*** Opening of STORED DATA ***

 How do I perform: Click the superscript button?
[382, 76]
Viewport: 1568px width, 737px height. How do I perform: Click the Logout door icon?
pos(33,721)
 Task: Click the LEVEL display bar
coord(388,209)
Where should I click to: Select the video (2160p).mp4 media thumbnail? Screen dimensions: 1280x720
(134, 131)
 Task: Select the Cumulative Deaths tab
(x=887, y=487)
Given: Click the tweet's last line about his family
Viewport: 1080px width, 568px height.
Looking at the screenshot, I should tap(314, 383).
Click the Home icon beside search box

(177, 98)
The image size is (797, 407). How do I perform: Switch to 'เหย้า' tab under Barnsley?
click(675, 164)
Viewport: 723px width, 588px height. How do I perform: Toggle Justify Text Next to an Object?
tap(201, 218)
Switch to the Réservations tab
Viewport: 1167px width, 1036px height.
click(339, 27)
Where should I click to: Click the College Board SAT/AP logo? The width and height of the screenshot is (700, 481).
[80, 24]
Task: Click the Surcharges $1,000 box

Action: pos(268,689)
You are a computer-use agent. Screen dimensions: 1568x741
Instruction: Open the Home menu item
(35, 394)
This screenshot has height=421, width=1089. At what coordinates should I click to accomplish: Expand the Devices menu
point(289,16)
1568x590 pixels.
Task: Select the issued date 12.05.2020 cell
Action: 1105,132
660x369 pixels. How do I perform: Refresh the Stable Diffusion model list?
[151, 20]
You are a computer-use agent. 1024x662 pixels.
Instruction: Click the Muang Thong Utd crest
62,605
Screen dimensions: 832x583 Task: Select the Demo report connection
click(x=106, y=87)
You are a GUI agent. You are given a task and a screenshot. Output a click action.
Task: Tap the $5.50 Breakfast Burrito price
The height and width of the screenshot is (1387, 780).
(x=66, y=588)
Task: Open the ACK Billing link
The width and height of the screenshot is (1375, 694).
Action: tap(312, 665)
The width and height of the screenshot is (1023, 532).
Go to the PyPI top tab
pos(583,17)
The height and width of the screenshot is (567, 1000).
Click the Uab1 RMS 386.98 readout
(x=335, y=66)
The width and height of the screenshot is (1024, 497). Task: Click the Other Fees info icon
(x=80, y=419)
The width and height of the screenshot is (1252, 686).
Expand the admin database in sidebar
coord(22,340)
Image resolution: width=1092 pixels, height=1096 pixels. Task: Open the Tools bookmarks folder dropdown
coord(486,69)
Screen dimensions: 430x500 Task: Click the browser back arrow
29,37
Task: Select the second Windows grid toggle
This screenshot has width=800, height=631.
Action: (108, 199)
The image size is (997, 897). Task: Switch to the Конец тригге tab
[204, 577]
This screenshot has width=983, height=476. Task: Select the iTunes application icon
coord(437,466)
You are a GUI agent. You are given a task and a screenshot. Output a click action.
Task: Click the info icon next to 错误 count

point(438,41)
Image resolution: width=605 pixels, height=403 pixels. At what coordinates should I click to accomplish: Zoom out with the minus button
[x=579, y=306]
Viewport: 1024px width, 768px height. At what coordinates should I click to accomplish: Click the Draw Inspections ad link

*** Close of STORED DATA ***

TASK GOAL.
Repeat the entries word for word. Skip none of them.

EXERCISE SOLUTION.
 How do I perform: Click the superscript button?
[382, 76]
Viewport: 1568px width, 737px height. How do I perform: Click the Logout door icon?
pos(33,721)
 Task: Click the LEVEL display bar
coord(388,209)
Where should I click to: Select the video (2160p).mp4 media thumbnail? Screen dimensions: 1280x720
(134, 131)
 Task: Select the Cumulative Deaths tab
(x=887, y=487)
Given: Click the tweet's last line about his family
Viewport: 1080px width, 568px height.
Looking at the screenshot, I should tap(314, 383).
Click the Home icon beside search box

(177, 98)
The image size is (797, 407). How do I perform: Switch to 'เหย้า' tab under Barnsley?
click(675, 164)
Viewport: 723px width, 588px height. How do I perform: Toggle Justify Text Next to an Object?
tap(201, 218)
Switch to the Réservations tab
Viewport: 1167px width, 1036px height.
click(339, 27)
Where should I click to: Click the College Board SAT/AP logo? The width and height of the screenshot is (700, 481).
[80, 24]
Task: Click the Surcharges $1,000 box

Action: pos(268,689)
You are a computer-use agent. Screen dimensions: 1568x741
Instruction: Open the Home menu item
(35, 394)
This screenshot has height=421, width=1089. At what coordinates should I click to accomplish: Expand the Devices menu
point(289,16)
1568x590 pixels.
Task: Select the issued date 12.05.2020 cell
Action: 1105,132
660x369 pixels. How do I perform: Refresh the Stable Diffusion model list?
[151, 20]
You are a computer-use agent. 1024x662 pixels.
Instruction: Click the Muang Thong Utd crest
62,605
Screen dimensions: 832x583 Task: Select the Demo report connection
click(x=106, y=87)
You are a GUI agent. You are given a task and a screenshot. Output a click action.
Task: Tap the $5.50 Breakfast Burrito price
The height and width of the screenshot is (1387, 780).
(x=66, y=588)
Task: Open the ACK Billing link
The width and height of the screenshot is (1375, 694).
Action: tap(312, 665)
The width and height of the screenshot is (1023, 532).
Go to the PyPI top tab
pos(583,17)
The height and width of the screenshot is (567, 1000).
Click the Uab1 RMS 386.98 readout
(x=335, y=66)
The width and height of the screenshot is (1024, 497). Task: Click the Other Fees info icon
(x=80, y=419)
The width and height of the screenshot is (1252, 686).
Expand the admin database in sidebar
coord(22,340)
Image resolution: width=1092 pixels, height=1096 pixels. Task: Open the Tools bookmarks folder dropdown
coord(486,69)
Screen dimensions: 430x500 Task: Click the browser back arrow
29,37
Task: Select the second Windows grid toggle
This screenshot has width=800, height=631.
Action: (108, 199)
The image size is (997, 897). Task: Switch to the Конец тригге tab
[204, 577]
This screenshot has width=983, height=476. Task: Select the iTunes application icon
coord(437,466)
You are a GUI agent. You are given a task and a screenshot. Output a click action.
Task: Click the info icon next to 错误 count

point(438,41)
Image resolution: width=605 pixels, height=403 pixels. At what coordinates should I click to accomplish: Zoom out with the minus button
[x=579, y=306]
Viewport: 1024px width, 768px height. At what coordinates should I click to accomplish: Click the Draw Inspections ad link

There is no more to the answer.